DIVIA AYU PRIHATINA
Prodi Pendidikan Sosiologi, Fakultas Ilmu Sosial, Universitas Negeri Jakarta
Diviaap30@gmail.com
PENDAHULUAN
Pada masa modern ini, berbagai negara di dunia sedang menghadapi perubahan besar yang disebut The Great Reset oleh World Economic Forum akibat dua hal, yaitu revolusi digital dan pandemi Covid-19. Perubahan tersebut mengubah struktur sosial dan ekonomi masyarakat yang semula masyarakat informasi menjadi masyarakat automasi. Dalam ekonomi neoliberal masyarakat automasi, dengan munculnya kapitalisme digital, komoditas baru, data pribadi, muncul dalam praktik transaksi jual beli.

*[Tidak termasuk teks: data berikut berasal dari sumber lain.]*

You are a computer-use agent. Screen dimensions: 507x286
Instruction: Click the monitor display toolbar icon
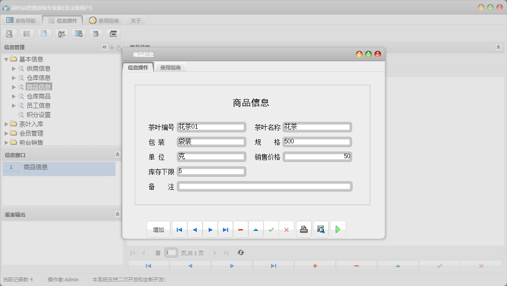pyautogui.click(x=78, y=33)
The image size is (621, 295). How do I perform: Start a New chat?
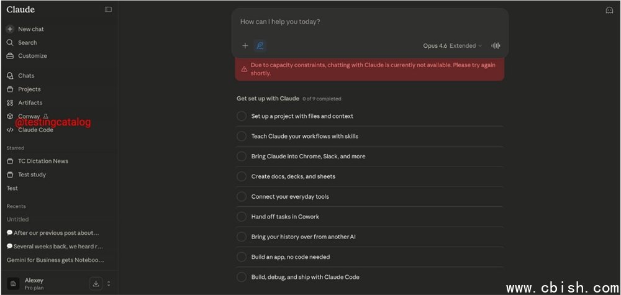(x=30, y=29)
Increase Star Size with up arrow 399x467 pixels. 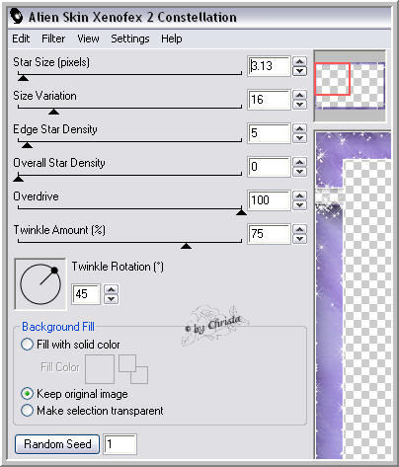(299, 61)
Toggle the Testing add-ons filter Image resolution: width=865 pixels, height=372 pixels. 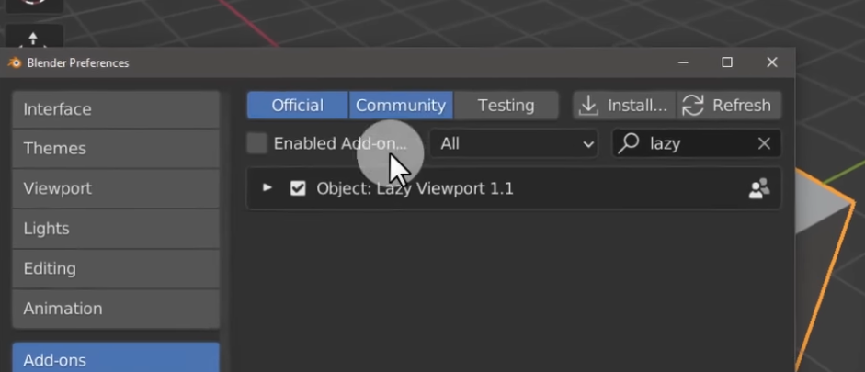[x=506, y=106]
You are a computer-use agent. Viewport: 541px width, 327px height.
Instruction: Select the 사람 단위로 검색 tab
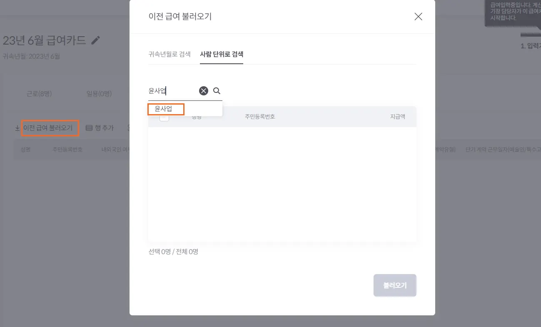[x=222, y=54]
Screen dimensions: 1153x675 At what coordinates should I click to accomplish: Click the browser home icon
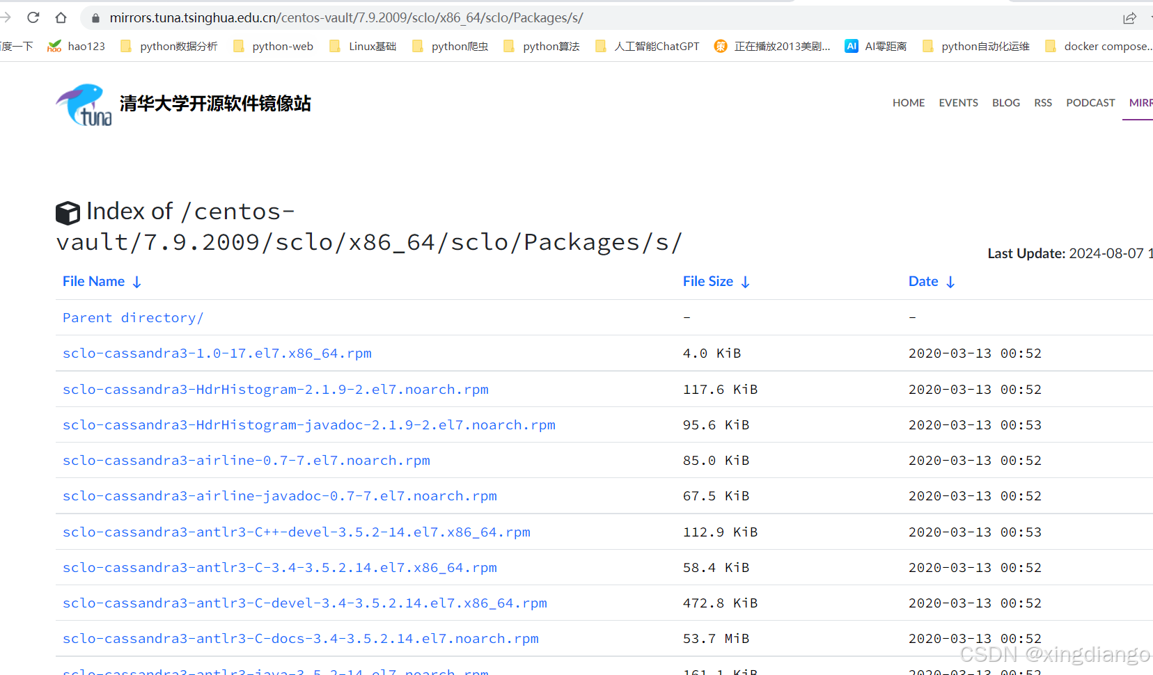tap(61, 17)
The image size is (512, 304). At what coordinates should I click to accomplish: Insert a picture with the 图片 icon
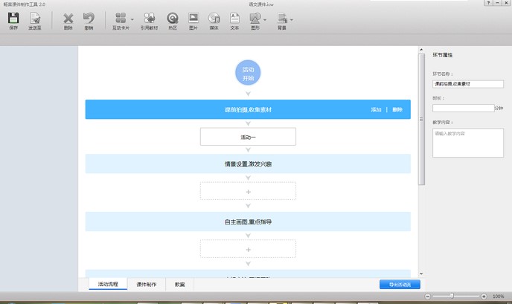pyautogui.click(x=193, y=19)
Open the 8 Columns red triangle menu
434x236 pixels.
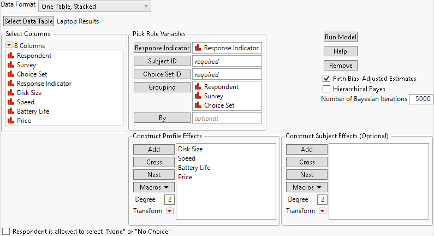coord(9,46)
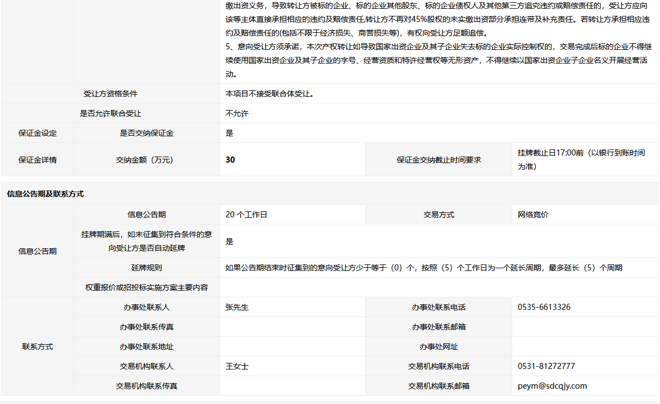Click the 网络竞价 transaction method value
This screenshot has width=660, height=404.
tap(533, 215)
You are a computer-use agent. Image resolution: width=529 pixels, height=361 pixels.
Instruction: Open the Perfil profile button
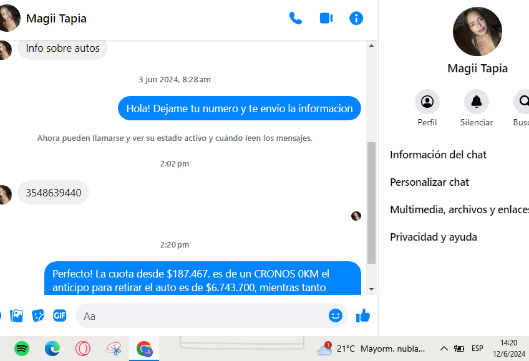point(427,102)
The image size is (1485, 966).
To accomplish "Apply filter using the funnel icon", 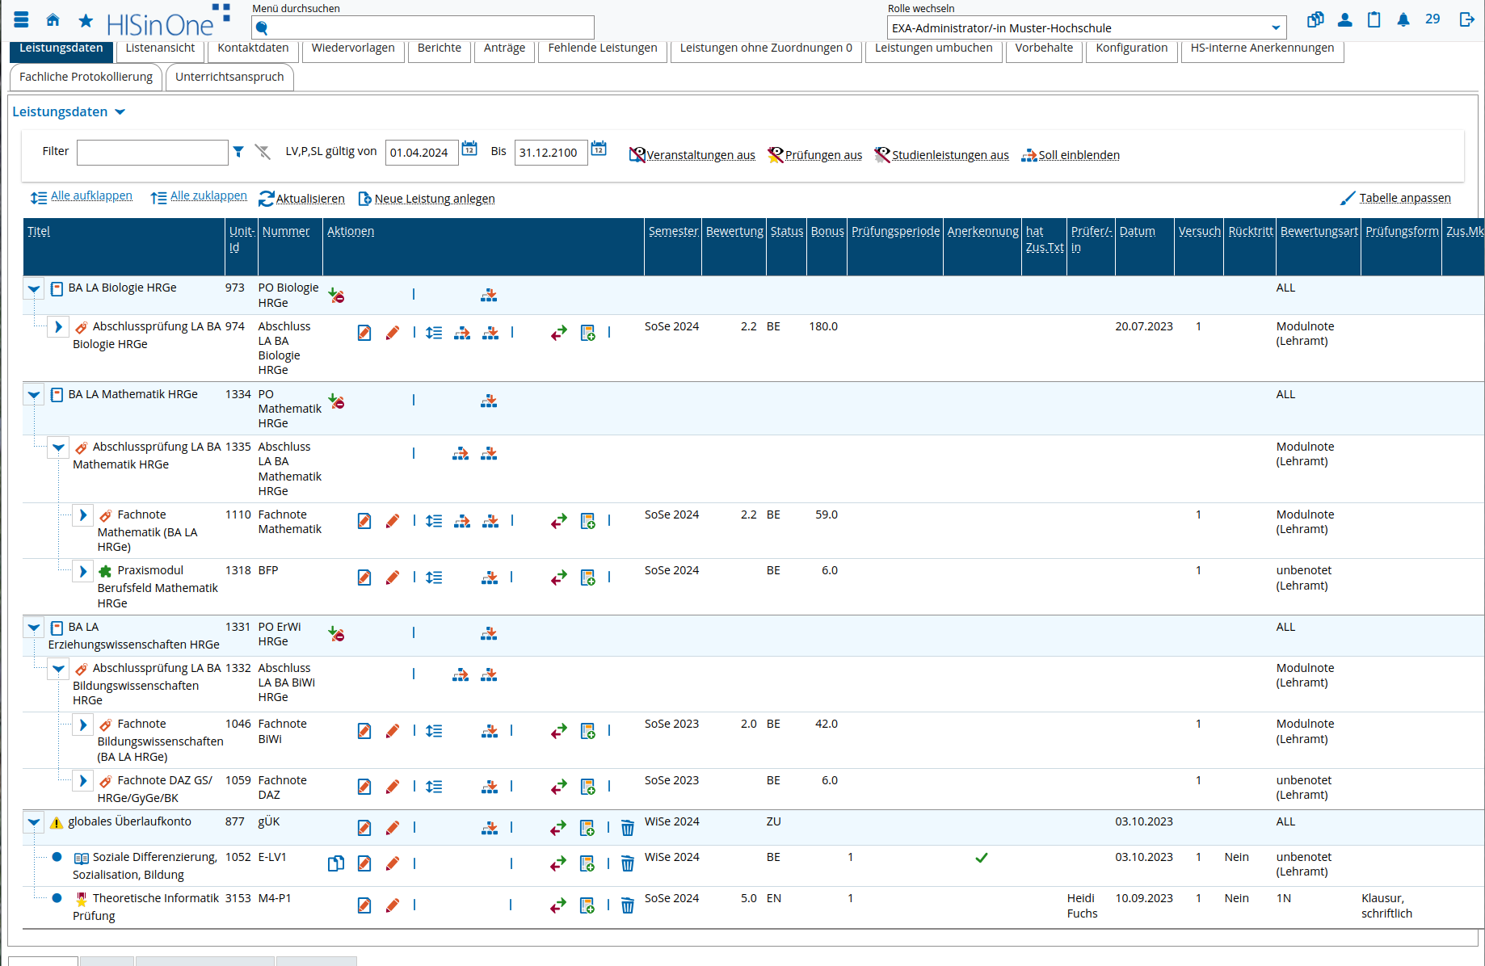I will point(238,151).
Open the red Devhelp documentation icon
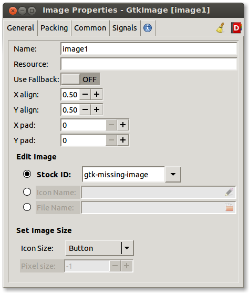This screenshot has width=249, height=293. coord(236,28)
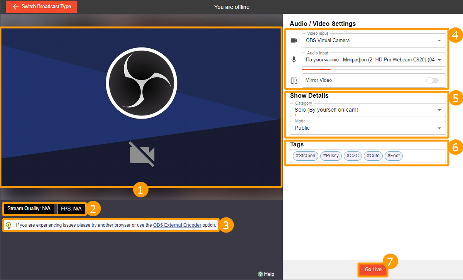
Task: Click the microphone icon beside Audio Input
Action: pos(294,60)
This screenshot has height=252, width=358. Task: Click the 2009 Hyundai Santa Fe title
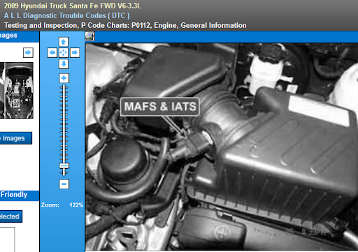(x=73, y=6)
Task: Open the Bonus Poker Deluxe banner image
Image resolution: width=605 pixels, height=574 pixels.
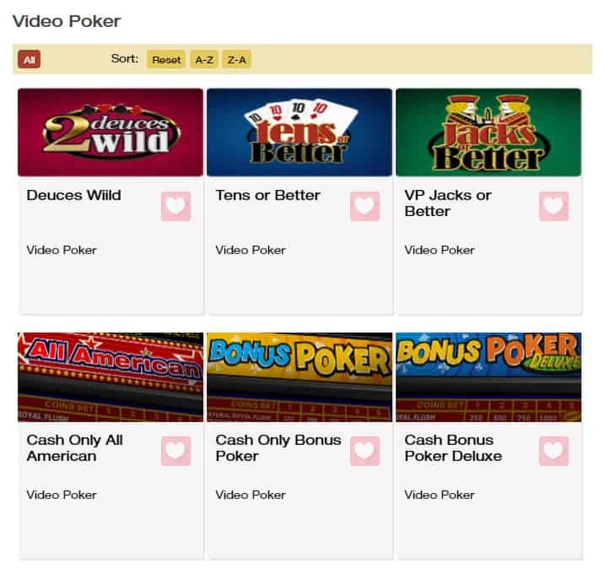Action: 489,376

Kapitalisme digital menjebak masyarakat dalam ekonomi pasif dan bergantung pada algoritma, yang baru terungkap melalui pandemi, ketika berbagai aspek kehidupan manusia, sosial, ekonomi dan politik, diimplementasikan melalui teknologi komunikasi digital. Tentunya dengan pesatnya perkembangan teknologi di era digital ini, banyak sekali perubahan, tantangan dan gejolak dalam kehidupan sosial masyarakat dan bangsa, yang seringkali tidak disadari oleh masyarakat umum.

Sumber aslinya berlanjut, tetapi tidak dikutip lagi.